2020 - IEEE Fellow For contributions to the mitigation of polarization effects in optically-amplified lightwave systems
2005 - OSA Fellows For pioneering the use of optical phase conjugation to mitigate impairments in lightwave systems, for innovative discoveries in polarization-mode dispersion phenomena and measurement techniques, and for sustained service to OSA
Robert M. Jopson mostly deals with Optics, Optical fiber, Optical amplifier, Polarization mode dispersion and Optoelectronics. Dispersion, Polarization, Wavelength, Modal dispersion and Phase conjugation are among the areas of Optics where he concentrates his study. His study looks at the relationship between Optical fiber and topics such as Optical communication, which overlap with Nonlinear element, Fiber amplifier, Optical phase conjugation and Optical polarization.
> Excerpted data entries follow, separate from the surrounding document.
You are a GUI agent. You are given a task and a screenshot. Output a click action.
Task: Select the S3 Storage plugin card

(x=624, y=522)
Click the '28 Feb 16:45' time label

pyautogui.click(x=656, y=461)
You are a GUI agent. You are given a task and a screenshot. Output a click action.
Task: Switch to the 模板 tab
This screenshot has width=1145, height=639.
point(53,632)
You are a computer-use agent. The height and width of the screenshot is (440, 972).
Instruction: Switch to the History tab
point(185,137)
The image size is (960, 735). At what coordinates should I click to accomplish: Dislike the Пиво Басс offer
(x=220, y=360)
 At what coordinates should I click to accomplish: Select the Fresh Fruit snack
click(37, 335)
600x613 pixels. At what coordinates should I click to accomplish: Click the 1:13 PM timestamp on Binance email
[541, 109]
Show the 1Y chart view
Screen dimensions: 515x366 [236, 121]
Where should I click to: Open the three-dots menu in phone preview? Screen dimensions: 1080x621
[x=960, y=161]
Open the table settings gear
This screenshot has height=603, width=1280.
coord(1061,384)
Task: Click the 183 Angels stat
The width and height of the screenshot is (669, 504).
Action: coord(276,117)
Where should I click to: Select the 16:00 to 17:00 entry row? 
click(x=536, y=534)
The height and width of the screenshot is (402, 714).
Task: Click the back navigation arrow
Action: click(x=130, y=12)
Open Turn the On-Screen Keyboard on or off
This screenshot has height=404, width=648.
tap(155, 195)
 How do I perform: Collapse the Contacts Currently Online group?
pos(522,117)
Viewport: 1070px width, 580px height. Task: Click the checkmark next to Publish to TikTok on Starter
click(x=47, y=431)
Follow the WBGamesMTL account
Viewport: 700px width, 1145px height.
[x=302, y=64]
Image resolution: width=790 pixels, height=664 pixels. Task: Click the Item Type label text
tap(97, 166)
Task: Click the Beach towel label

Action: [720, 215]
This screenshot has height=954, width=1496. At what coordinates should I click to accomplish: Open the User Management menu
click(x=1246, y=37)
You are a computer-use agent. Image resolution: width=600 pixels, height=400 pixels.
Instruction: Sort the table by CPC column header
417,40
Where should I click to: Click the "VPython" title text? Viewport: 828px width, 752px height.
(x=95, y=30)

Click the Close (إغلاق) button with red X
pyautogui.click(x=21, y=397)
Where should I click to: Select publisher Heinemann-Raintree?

His Optical amplifier study incorporates themes from Amplifier, Signal, Gigabit and Erbium. His research investigates the connection between Polarization mode dispersion and topics such as Polarization rotator that intersect with problems in A fibers. He combines subjects such as Optical pumping and Transmission with his study of Optoelectronics.
Robert M. Jopson focuses on Optics, Optoelectronics, Optical amplifier, Optical fiber and Amplifier. His study in Polarization mode dispersion, Dispersion-shifted fiber, Dispersion, Wavelength and Polarization is carried out as part of his studies in Optics. His research in Optoelectronics intersects with topics in Quantum well, Optical pumping and Laser.
His Optical amplifier research incorporates themes from Intermodulation, Optical communication, Wavelength-division multiplexing and Semiconductor. His work deals with themes such as Phase conjugation and Optical polarization, which intersect with Optical fiber. His Amplifier research integrates issues from Phase modulation, Waveguide, Modulation and Semiconductor laser theory.
The scientist’s investigation covers issues in Optics, Wavelength-division multiplexing, Signal, Phase conjugation and Optical amplifier. His Optics research is multidisciplinary, incorporating perspectives in Quadrature amplitude modulation and Phase modulation. His Wavelength-division multiplexing research is multidisciplinary, incorporating elements of Cross-phase modulation, Zero-dispersion wavelength, Fiber-optic communication, Optical fiber and Electronic engineering.
His Optical fiber research includes elements of Fiber nonlinearity and Transmission. His research investigates the link between Phase conjugation and topics such as Beam steering that cross with problems in Dispersion. His research integrates issues of Transmitter, Optoelectronics and Polarization-maintaining optical fiber in his study of Optical parametric amplifier.
Robert M. Jopson mainly investigates Optics, Phase conjugation, Phase modulation, Wavelength-division multiplexing and Parametric statistics. His is doing research in Optical amplifier, Optical fiber and Parametric oscillator, both of which are found in Optics. Robert M. Jopson works mostly in the field of Phase conjugation, limiting it down to topics relating to Four-wave mixing and, in certain cases, Polarization-division multiplexing, Amplitude modulation and Line.
In his study, Amplifier is inextricably linked to Quadrature amplitude modulation, which falls within the broad field of Phase modulation. His studies deal with areas such as Dispersion-shifted fiber and Multi-mode optical fiber as well as Wavelength-division multiplexing. His work carried out in the field of Dispersion-shifted fiber brings together such families of science as Fiber optic splitter, Polarization-maintaining optical fiber and Graded-index fiber.
This overview was generated by a machine learning system which analysed the scientist’s body of work. If you have any feedback, you can contact us here.
Herwig Kogelnik;Robert M. Jopson;Lynn E. Nelson.
Optical Fiber Telecommunications IV-B (Fourth Edition) (2002)
Modeling of gain in erbium-doped fiber amplifiers
A.A.M. Saleh;R.M. Jopson;J.D. Evankow;J. Aspell.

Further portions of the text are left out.